--- Working data Enclosed Below ---

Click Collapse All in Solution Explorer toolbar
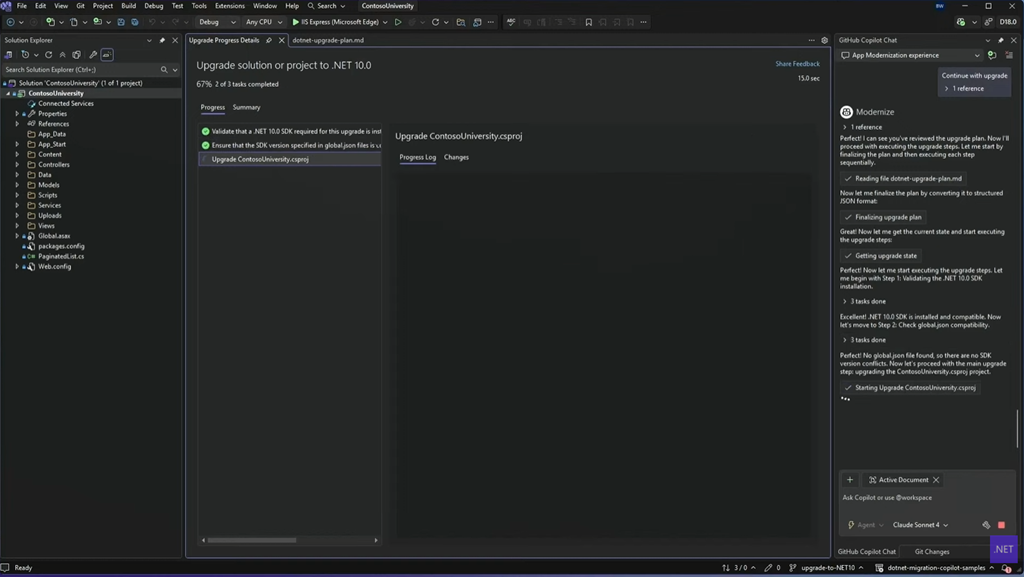pyautogui.click(x=62, y=55)
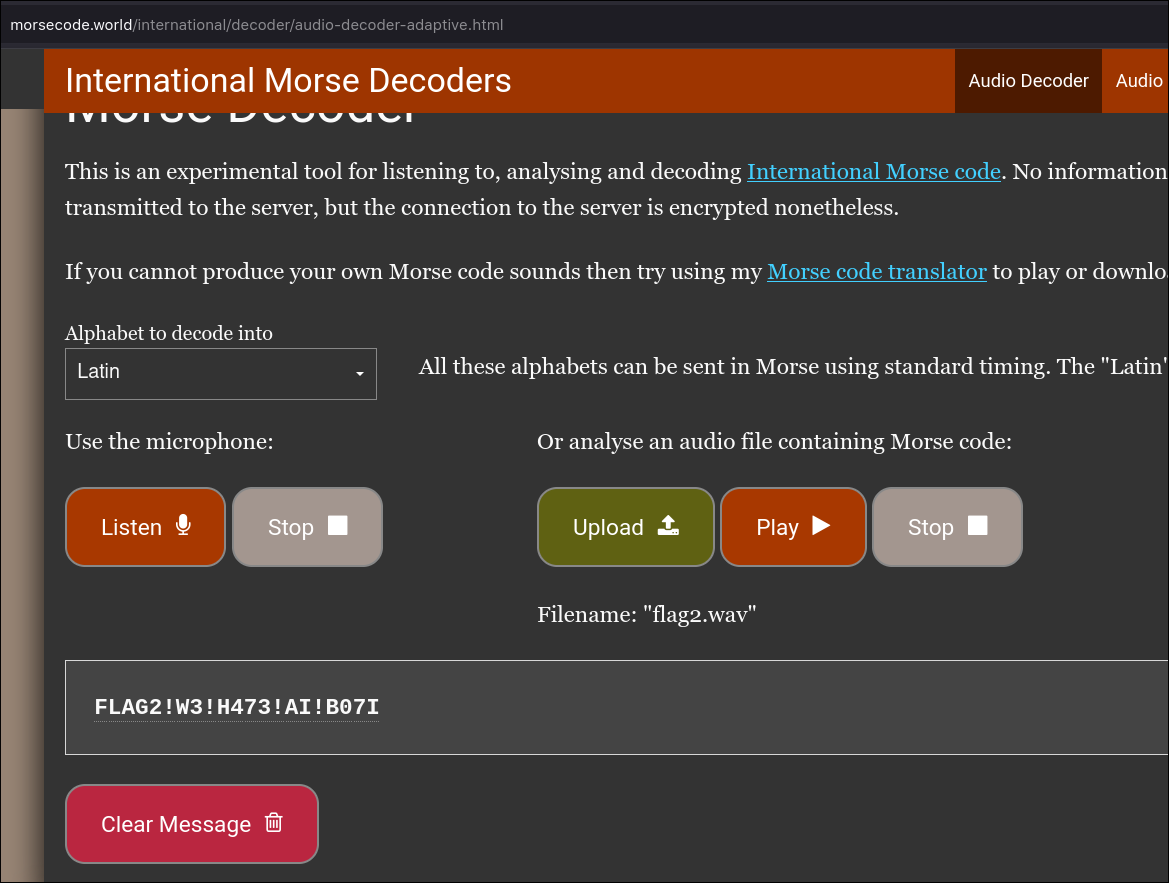Screen dimensions: 1169x883
Task: Click the play triangle icon
Action: point(821,526)
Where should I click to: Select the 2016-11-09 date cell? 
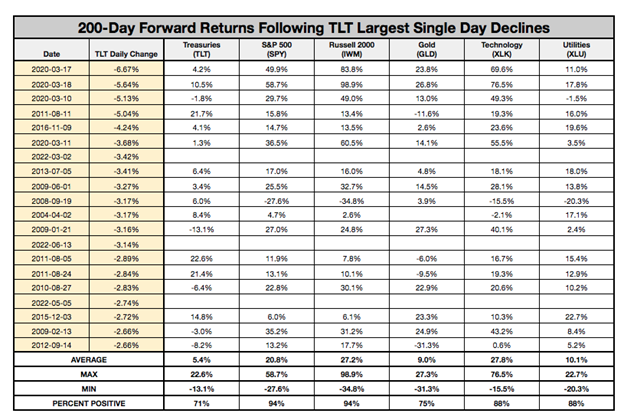click(50, 128)
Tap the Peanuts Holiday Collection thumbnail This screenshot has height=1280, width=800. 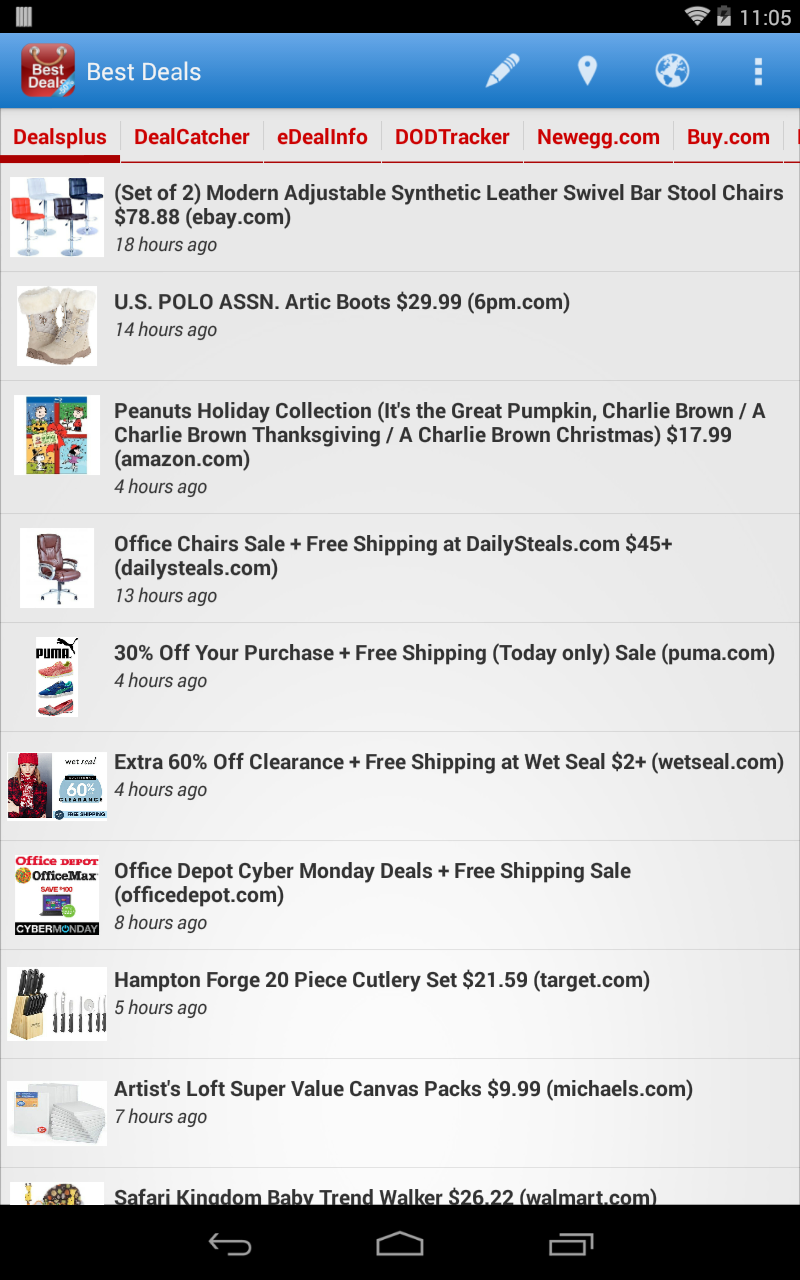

--- End of Enclosed Working data ---

- [Problem] The whole listing above is to be printed exactly; the pictures stay out.

- [Solution to this exercise]
Click Collapse All in Solution Explorer toolbar
pyautogui.click(x=62, y=55)
Screen dimensions: 1169x883
Task: Click the play triangle icon
Action: point(821,526)
Where should I click to: Select the 2016-11-09 date cell? 
click(50, 128)
Tap the Peanuts Holiday Collection thumbnail This screenshot has height=1280, width=800. 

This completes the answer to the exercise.